In defiance of international law and established rules of behavior, President Vladimir Putin’s Russia illegally annexed Crimea by force last spring and is vigorously destabilizing eastern Ukraine with a combination of military and nonmilitary means now called by specialists a “hybrid war.”

Those of us who live in the former Soviet sphere of influence expected that the Russians would come back sooner or later. Facing this, we successfully sought NATO and EU membership, just at the right time. Such membership, especially in NATO with its Article 5 promise of collective defense, may have been enough in the 1990s, but now we see that we need a supplementary “strategic reassurance” to deter an attack from Putin’s Russia or, if necessary, to defend against one.

Once Putin was convinced that Ukraine could not be kept in Russia’s sphere of influence, he decided to break it and grab the parts that the Kremlin always considered “belonged” to it. We now are witnessing Russia’s illegal annexation of Crimea and its broader drive toward creating and controlling Novorossiya (“New Russia”), a swath of former Soviet and Tsarist possessions that stretches across much of Ukraine. Putin and other Russian leaders, as well as local “commanders” of their proxy forces in southeastern Ukraine, have openly declared this ambition.
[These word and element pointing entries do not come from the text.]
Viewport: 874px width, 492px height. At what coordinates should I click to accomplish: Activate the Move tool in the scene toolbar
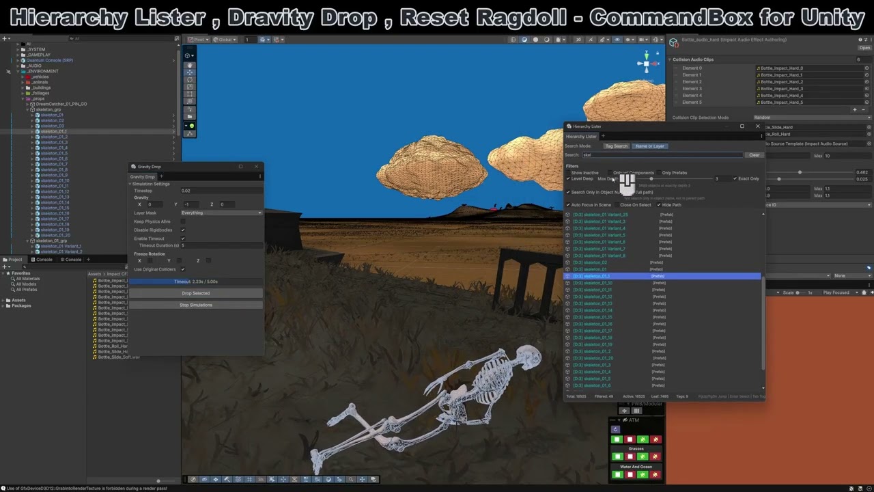pos(190,72)
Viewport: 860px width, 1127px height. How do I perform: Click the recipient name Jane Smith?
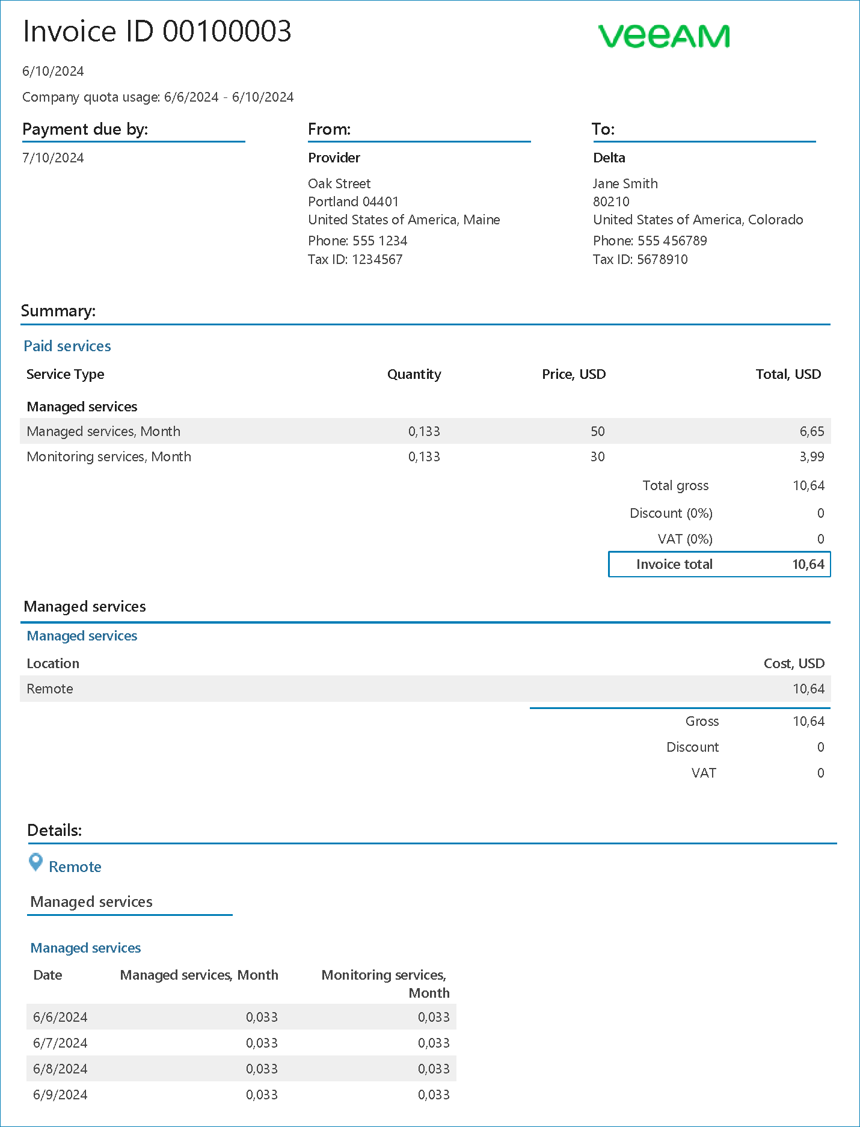(625, 183)
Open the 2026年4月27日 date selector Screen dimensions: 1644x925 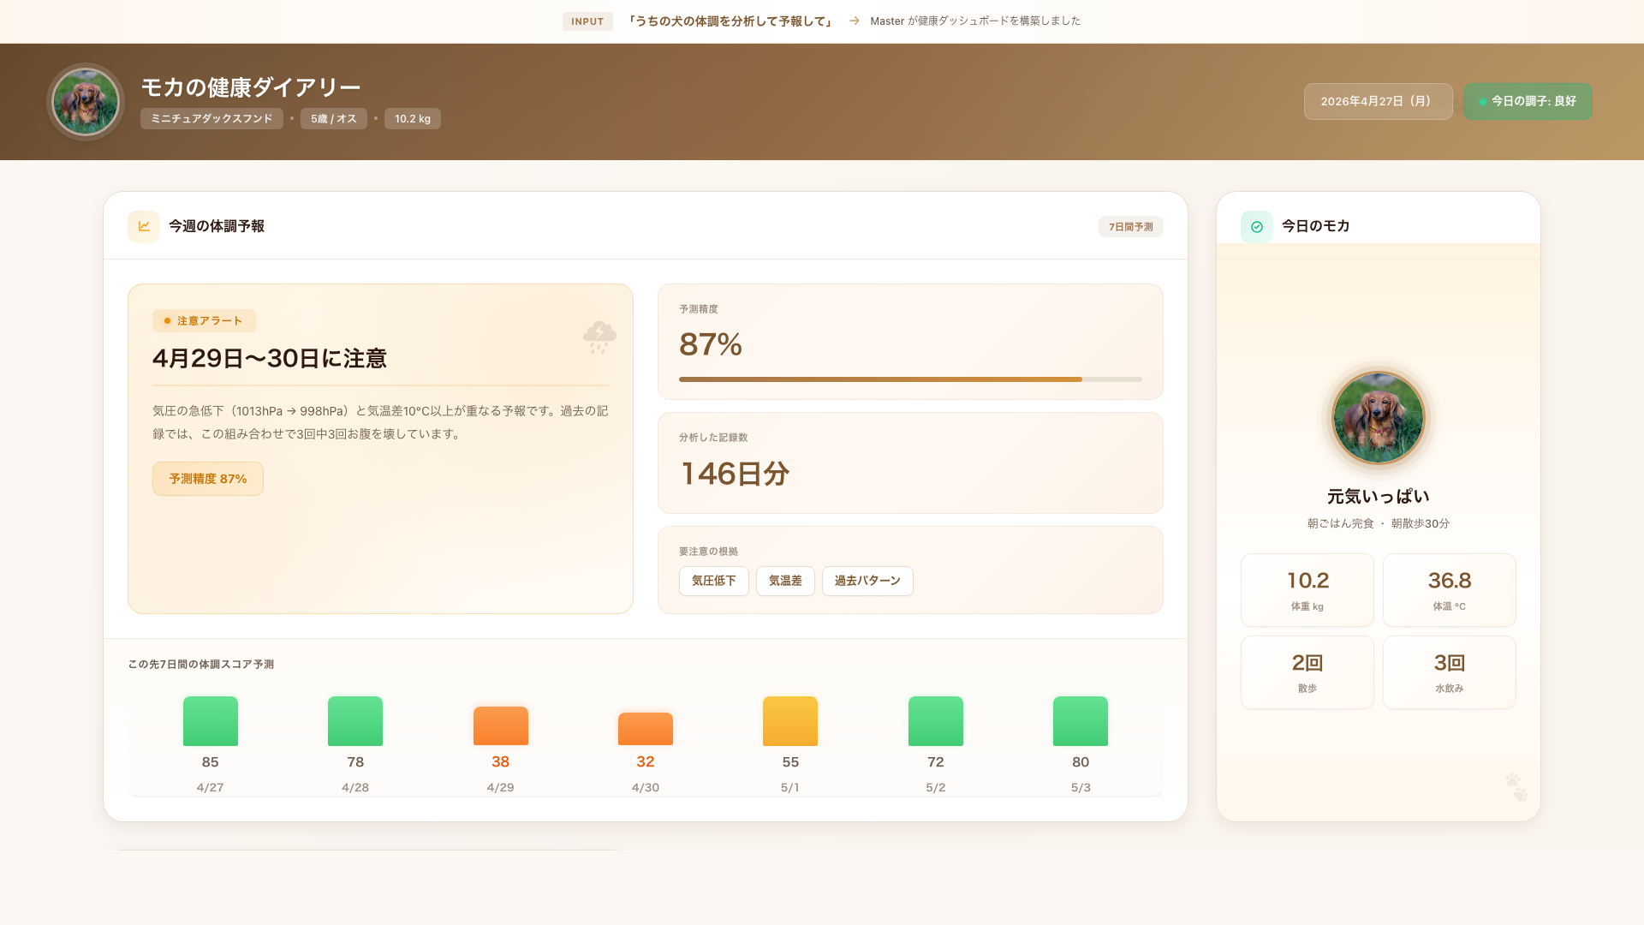click(x=1378, y=101)
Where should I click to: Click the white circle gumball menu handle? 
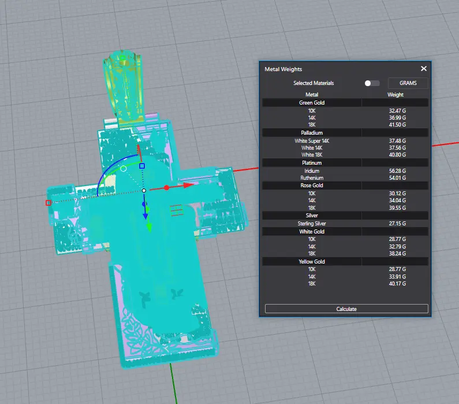click(123, 169)
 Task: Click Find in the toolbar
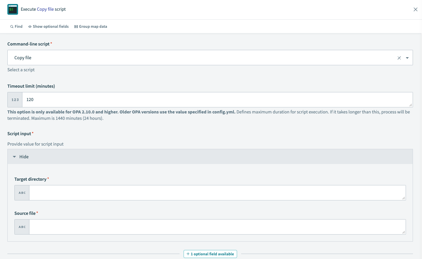16,26
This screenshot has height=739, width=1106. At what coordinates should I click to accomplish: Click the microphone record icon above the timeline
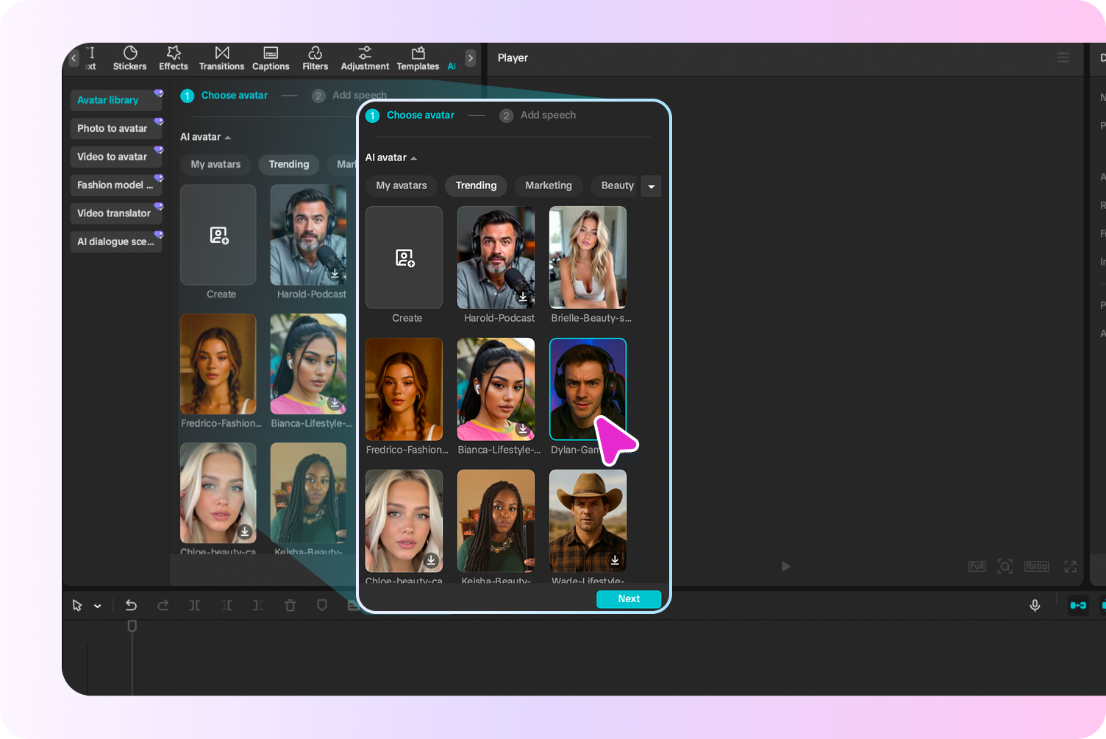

Putin’s Russia has been modifying borders by sheer military force, setting a very negative pattern that could be supported by other states with territorial claims and grievances.

The fundamentals of Europe’s territorial status quo—including the Helsinki Accords of 1975, the 1990 Treaty on Conventional Armed Forces in Europe, and the Paris Charter of 1990—have been cynically thrown overboard. We see a forceful re-accreditation of the essential dictum of power politics: “might makes right.”

Putin is limiting the West’s, particularly NATO’s, response to his attacks in an ingenious way. He is pursuing his strategic objective, recreating Russia’s former empire through a series of tactical moves, each limited enough to avoid triggering the full response of the Alliance. NATO mobilized itself, notably in this month’s summit conference in Wales, to reassure its eastern member states, and its governments have communicated to Russia that it has to stop and ultimately reverse its seizure of Ukrainian territory.

Although this response was logical and necessary, it seems to have two flaws. First, Russia does not seem deterred, continuing its subversion and aggression; and second, it is rather illusory to wait for such a behavior, once Russia seems to have crossed the point of no return. This is illustrated by the Russian-Ukrainian cease-fire, which Putin timed for early September in an effort to water down two Western responses to his aggression that were being forged at that time. The NATO Summit was deciding its military response, and European Union leaders were discussing new sanctions against Russia. The truce reflects no intention by Russia to halt the drive toward recreating its empire.

Meanwhile, at the other end of Europe, Scotland tomorrow will vote on whether to stay in the UK or declare its independence. Whether or not the Scots choose the independent road, they could advance a process of peaceful border changing, a sharp contrast to the violent process initiated by Putin’s Russia in the east. Other regions with separatist tendencies — Catalonia, the Basque Country, and even Belgium — might be encouraged to pursue a peaceful course, as taken by Scotland.

At such a point, the EU and primarily NATO will be faced with a double challenge: how to confront the violent border changing process in Europe’s east, while trying to manage the peaceful one initiated in the west. In facing such a challenge, the US and Europe also must honestly consider how much the two processes reinforce each other, particularly the extent to which Putin’s Russia stands to gain from the fragmentation of European unity.

Unfortunately, such a mission proves tricky, as Russia is acting below the threshold imposed by Article 5, which only covers aggression — not the subversion well underway. That is why it is crucial that we try to do everything possible to avoid such a scenario.

Ioan Mircea Pascu is a member of the European Parliament and former defense minister of Romania. He serves on the Atlantic Council Strategic Advisors Group.